A pensioner is dying after GPs failed to diagnose a huge tumour.
John Downing visited doctors 13 times before terminal bowel cancer was discovered. Doctors have since said he could have been cured if diagnosed sooner.
The Tasman 76-year-old is receiving chemotherapy at Nelson Hospital which has shrunk the inoperable bowel tumour.
But cancer cells had already spread to his lungs and liver when the disease was diagnosed in April last year.
His medical clinic has apologised to him for its failings and promised to do better.
Downing is speaking out to encourage people to seek a second opinion if doctors fob off genuine concerns.
"People have to go with their own [instinct] rather than thinking their doctor is a god."
His comments follow a Herald series which documented numerous cases where cancer had been missed by health professionals or treatment delays had led to patient deaths.
New Zealand has one of the highest rates of bowel cancer in the developed world. About 3000 new cases are diagnosed annually and the disease kills around 1200 people each year.
A national bowel screening programme for people aged 60 to 74 is operating at eight district health boards and will be extended nationwide by mid-2021.

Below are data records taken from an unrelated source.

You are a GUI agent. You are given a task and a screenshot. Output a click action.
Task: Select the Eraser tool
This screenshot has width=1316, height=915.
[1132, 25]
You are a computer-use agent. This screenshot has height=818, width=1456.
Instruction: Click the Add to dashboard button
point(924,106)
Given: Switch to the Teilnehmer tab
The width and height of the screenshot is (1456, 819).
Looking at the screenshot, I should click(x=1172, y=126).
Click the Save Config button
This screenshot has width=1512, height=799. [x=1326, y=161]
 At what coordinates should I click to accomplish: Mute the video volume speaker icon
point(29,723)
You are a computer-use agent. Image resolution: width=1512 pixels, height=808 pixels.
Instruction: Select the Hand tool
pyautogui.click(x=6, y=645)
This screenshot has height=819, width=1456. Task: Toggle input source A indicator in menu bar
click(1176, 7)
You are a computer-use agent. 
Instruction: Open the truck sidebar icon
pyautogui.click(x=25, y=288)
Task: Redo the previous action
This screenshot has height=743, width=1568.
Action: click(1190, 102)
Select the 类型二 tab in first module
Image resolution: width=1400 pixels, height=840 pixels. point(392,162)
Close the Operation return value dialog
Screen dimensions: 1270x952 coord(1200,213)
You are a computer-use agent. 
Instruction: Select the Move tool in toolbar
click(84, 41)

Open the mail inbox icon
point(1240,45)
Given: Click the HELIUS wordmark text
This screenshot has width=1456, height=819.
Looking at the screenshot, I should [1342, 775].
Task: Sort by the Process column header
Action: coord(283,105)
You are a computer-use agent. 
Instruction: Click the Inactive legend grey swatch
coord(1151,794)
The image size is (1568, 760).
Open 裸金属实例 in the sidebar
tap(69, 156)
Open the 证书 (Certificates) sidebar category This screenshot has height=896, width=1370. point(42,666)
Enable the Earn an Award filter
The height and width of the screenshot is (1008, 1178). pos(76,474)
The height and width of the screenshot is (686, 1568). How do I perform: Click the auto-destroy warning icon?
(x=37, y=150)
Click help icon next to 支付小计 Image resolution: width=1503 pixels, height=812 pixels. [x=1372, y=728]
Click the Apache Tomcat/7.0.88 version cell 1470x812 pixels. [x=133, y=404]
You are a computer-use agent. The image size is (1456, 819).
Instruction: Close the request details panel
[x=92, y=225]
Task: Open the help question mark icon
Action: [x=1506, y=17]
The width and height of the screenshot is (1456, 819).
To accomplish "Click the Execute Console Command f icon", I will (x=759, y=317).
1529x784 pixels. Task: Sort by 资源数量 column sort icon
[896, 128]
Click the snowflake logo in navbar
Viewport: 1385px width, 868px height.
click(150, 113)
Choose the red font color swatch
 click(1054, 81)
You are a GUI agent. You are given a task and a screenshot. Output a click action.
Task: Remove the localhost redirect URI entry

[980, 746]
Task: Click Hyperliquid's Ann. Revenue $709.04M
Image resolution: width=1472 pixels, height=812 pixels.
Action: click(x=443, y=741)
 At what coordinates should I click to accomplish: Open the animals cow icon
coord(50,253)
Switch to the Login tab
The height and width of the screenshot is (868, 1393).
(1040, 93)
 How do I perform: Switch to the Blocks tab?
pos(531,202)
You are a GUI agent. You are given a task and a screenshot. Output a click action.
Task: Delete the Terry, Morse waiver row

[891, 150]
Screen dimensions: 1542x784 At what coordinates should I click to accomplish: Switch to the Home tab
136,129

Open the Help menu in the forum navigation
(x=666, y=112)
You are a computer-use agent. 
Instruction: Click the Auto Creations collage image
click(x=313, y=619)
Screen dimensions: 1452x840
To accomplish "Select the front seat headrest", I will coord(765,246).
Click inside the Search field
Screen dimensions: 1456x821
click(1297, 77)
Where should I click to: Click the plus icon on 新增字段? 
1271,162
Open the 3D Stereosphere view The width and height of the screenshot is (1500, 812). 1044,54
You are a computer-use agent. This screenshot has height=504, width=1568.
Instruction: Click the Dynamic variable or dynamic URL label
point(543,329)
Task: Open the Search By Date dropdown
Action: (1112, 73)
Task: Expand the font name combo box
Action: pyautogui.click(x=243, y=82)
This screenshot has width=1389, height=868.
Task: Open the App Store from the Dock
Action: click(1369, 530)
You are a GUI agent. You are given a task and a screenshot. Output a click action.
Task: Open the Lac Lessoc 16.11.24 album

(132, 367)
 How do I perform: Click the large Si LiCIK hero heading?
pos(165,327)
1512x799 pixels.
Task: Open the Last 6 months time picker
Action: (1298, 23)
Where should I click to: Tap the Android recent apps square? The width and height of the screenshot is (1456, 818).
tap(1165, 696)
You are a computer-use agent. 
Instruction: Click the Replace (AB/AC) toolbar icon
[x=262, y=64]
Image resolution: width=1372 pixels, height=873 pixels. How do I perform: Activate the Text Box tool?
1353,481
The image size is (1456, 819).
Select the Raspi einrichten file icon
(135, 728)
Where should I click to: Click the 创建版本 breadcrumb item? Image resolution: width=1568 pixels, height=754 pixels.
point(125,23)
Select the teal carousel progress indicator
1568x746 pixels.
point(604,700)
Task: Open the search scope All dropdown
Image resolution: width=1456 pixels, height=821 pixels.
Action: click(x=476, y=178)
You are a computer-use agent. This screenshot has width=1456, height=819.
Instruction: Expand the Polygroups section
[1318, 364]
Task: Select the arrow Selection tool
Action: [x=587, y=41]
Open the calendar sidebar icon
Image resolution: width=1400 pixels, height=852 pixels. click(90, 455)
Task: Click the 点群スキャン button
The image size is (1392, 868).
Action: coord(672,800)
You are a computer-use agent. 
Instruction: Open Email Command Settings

Although Downing lives in an area covered by one of the DHBs already part of the programme, it started four months after he was diagnosed.
He first sought a GP's advice over bleeding from the bottom in December 2016. The GP thought it was haemorrhoids.
"He couldn't find any active bleeding on the outside. He prescribed nothing and said come back if it happens again.
"It did continue and I went back. He prescribed cream and other bits and pieces. Over 15 months I went to the doctor for one thing and another 13 times.
"Each time, even if it was a flu injection or carpal tunnel injection, I said I had this bowel bleeding. I was never given a stool test or a blood test and he never said anything about a colonoscopy."
In August 2017 Downing demanded to see a specialist and was referred to the hospital. Four months later, he saw a hospital doctor who removed some haemorrhoids.
The bleeding worsened over the following fortnight but Downing's GP said to wait another six to eight weeks for it to settle.
"I went straight home and rang the hospital."
An appointment was arranged for nearly three months later, March 2018. A colonoscopy was booked for early April.
The colonoscopy couldn't be done because the bowel was blocked by a tumour. Instead, a CT scan was done, which showed cancer cells had spread.
A hospital doctor phoned Downing with the results: "He said, 'It's as bad as it gets. It's started in your bowel and gone to your liver and your lungs'. I said, 'How long',and he said, 'I can give you a couple of months'. I was shellshocked."
Downing was put on chemotherapy in May last year and said he had received exemplary care from the hospital's oncology department. The drugs had shrunk his bowel tumour but left him with numb fingers, toes and feet - nerve damage is a known side-effect for some patients.
He has survived longer than the predicted two months, but the chemo will end soon, after which his only option is to pay privately for the drug Cetuximab, which is not state-funded for bowel cancer.
It could extend his life, but the retired farmer said he was reluctant to pay the likely cost of about $40,000 for six months' treatment.
Downing said he had complained to the general practice, which he asked not be named, but had not contacted the Health and Disability Commissioner, preferring to concentrate on his health battle.
"One of the [medical clinic] partners rang and apologised. My doctor said had he found it earlier it would have been curable. My oncologist said the same thing."
In an email to Downing's daughter, a member of the medical clinic wrote: "I am sorry that your father did not get referred for colonoscopy earlier and I'm sorry that he and your family have had to suffer for this. In our GP education group I have made the other doctors in [the area aware of the] importance of early referral in cases like these and hope that we will improve our care of similar patients in future."
The clinic declined to discuss the case with the Herald.
"The family's concerns were investigated, and responded to, a year ago and we have always been willing to discuss them further with the patient and his family."
The Nelson Marlborough DHB said it did not comment on patients' care, but urged Downing to make a formal complaint.
"DHBs ask patients to contact them directly with complaints so that someone can have a conversation with the patient, hear them out, then log a complaint and look into it properly."
Health Minister David Clark said the health system needed to lift its game in cancer care.
Most cancer patients received timely, good care, but waiting times for some were too long. The ministry was developing recovery plans with those DHBs falling behind on waiting times. He had instructed the ministry to prioritise its cancer work.